The final results are shown in Table 4 and Figures 6–11. From the results, we can find that the performance of the proposed method in this paper has been improved on all four emotional dimensions of valence, arousal, dominance, and liking. On dimension valence and arousal, the degree of improvement is most obvious. On dimension dominance, we can get the best performance in all three classifiers on an average. Although on dimension liking, the overall performance is not better than other three dimensions, the AdaBoost classifier still can get slight improvement. Therefore, the AdaBoost method, which is based on the ensemble learning, is a method worth spreading.

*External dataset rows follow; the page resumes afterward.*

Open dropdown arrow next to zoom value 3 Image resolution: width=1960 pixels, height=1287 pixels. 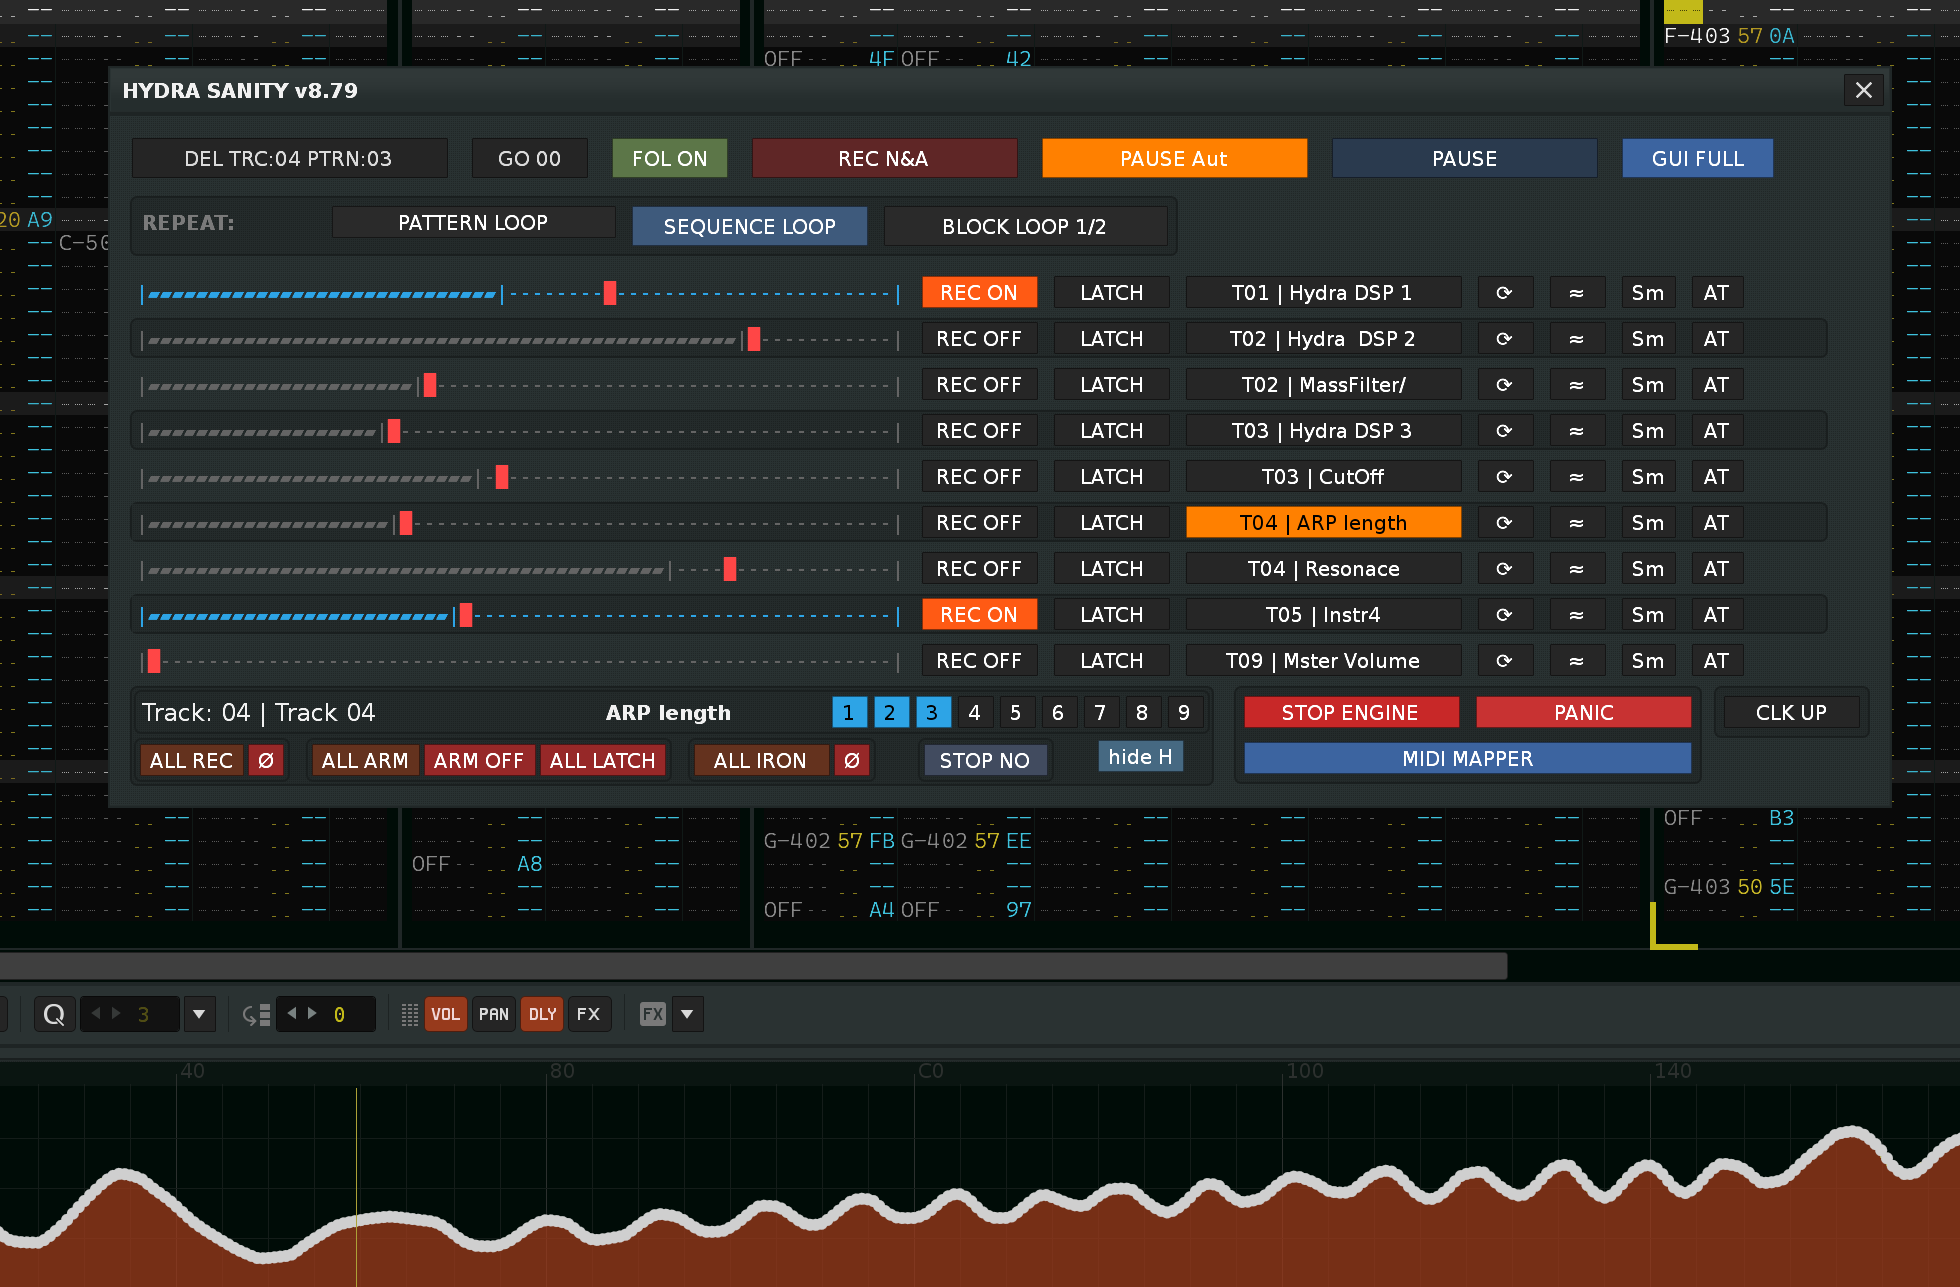[199, 1014]
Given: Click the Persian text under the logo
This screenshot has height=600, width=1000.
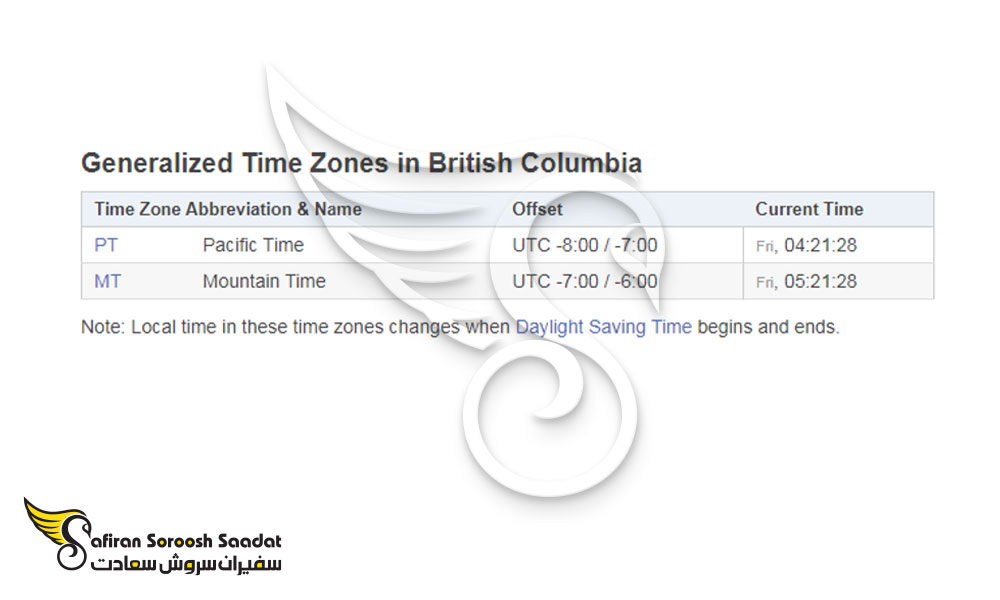Looking at the screenshot, I should point(186,564).
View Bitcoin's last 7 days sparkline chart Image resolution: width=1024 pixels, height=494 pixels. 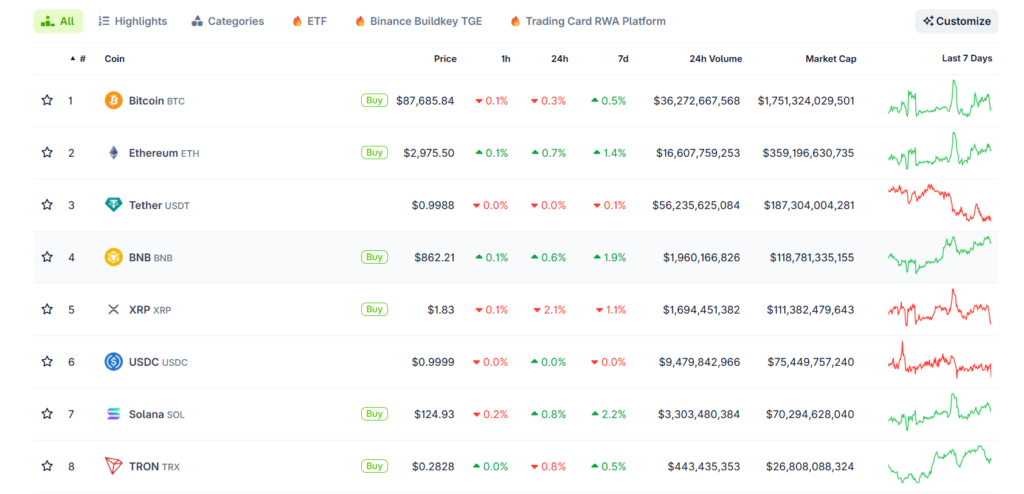pos(939,102)
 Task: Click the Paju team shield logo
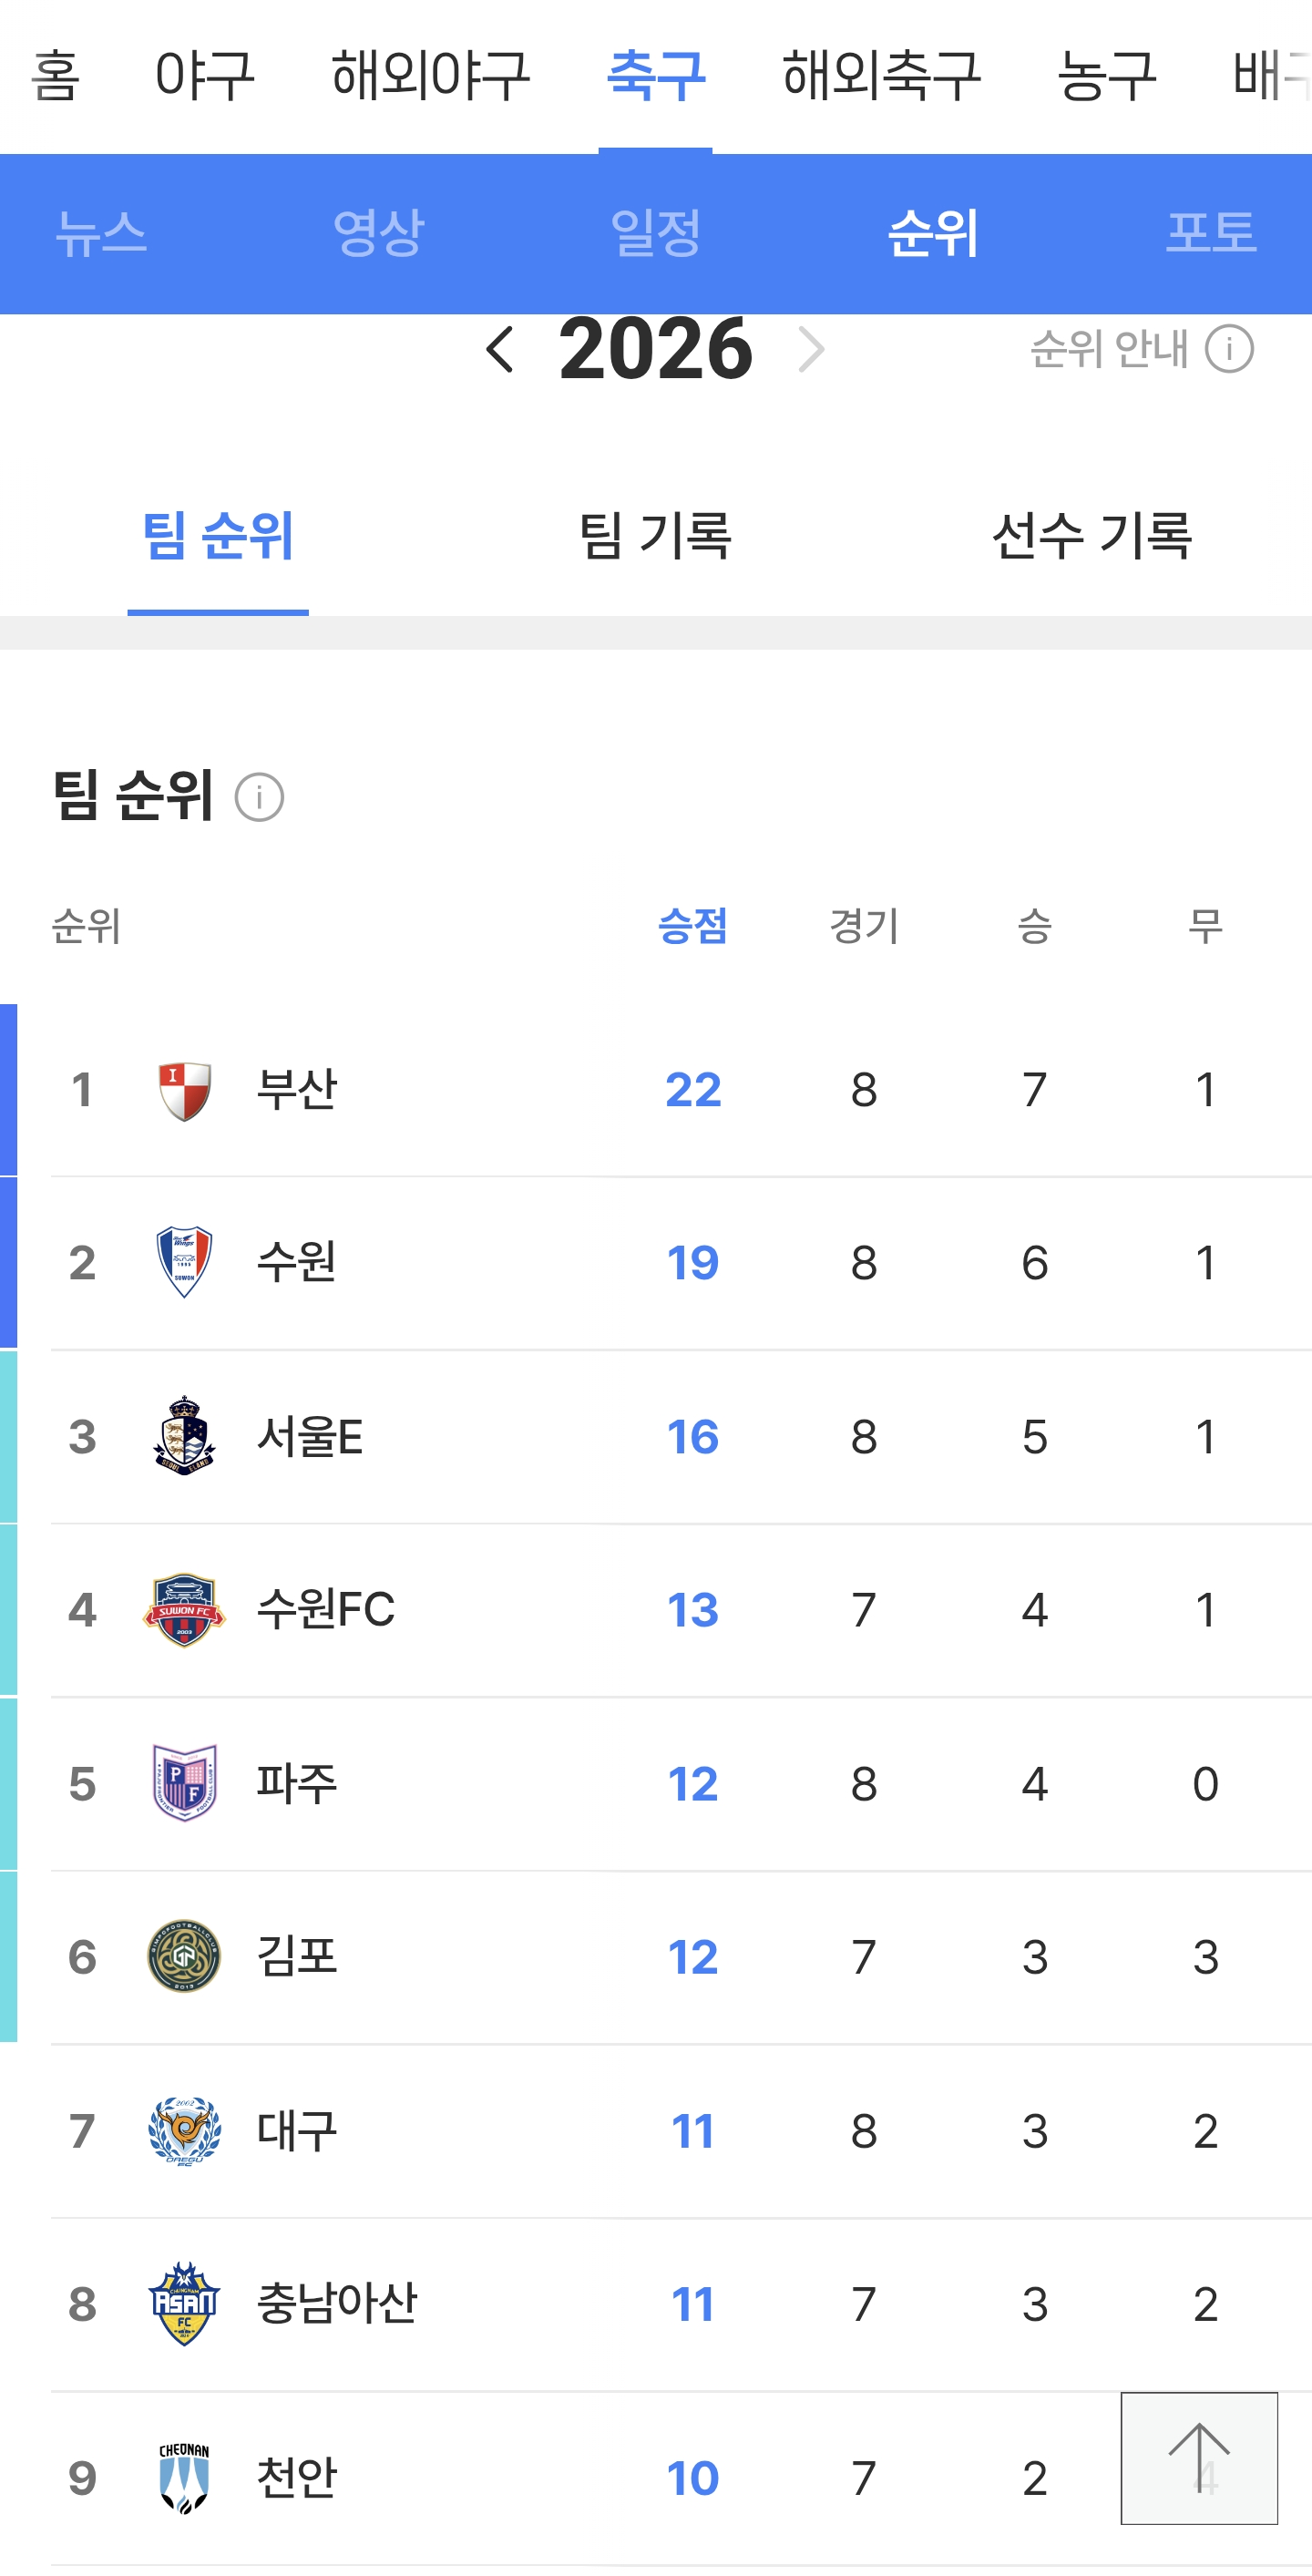[185, 1783]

The results of the proposed method in this paper have been compared with some different existing methods that used the DEAP data set, as shown in Table 5. Our proposed method represents a significant improvement over the existing methods on all four emotional dimensions. The main reasons can be summarized as the following two points: first, determine extracted feature types comprehensively, especially, time-frequency and nonlinear dynamic features, and help the model to find better emotional information from EEG signals. The proposed method in this paper makes overall consideration of three kinds of features: time, time-frequency, and nonlinear, which has the characteristics of comprehensiveness and pertinence. Second, the trained AdaBoost classifier can focus better on the misclassified samples, improve the generalization ability of the classifier, and avoid overfitting effectively, which also helps to improve the performance of emotion recognition.
4. Conclusion
To sum up, in this paper, we propose a method of emotion recognition of EEG signals based on the ensemble learning method AdaBoost. After data preprocessing, feature extraction, feature selection, binary classification, and performance evaluation in the DEAP data set on four emotional dimensions of valence, arousal, dominance, and liking, we find that the performance of the proposed method has been significantly improved compared with the existing methods. The best average accuracy is 88.70% on the dominance dimension. It indicates that the ensemble learning method is also a method which is worth spreading and has high practical value and in-depth research value. In the future, we will continue to tune the parameter and optimize the model structure of the proposed method, and hope this method will be helpful to explore and invent new methods for emotion recognition, which can help to diagnose someone’s mental state from their EEG signals.
Data Availability
All data used in this study are available upon request from the corresponding authors.
Conflicts of Interest
The authors declare that there are no conflicts of interest regarding the publishing of this paper.
Acknowledgments
This work was supported by the National Natural Science Foundation of China (61300098), Natural Science Foundation of Heilongjiang Province (F201347), and Fundamental Research Funds for the Central Universities (2572015DY07).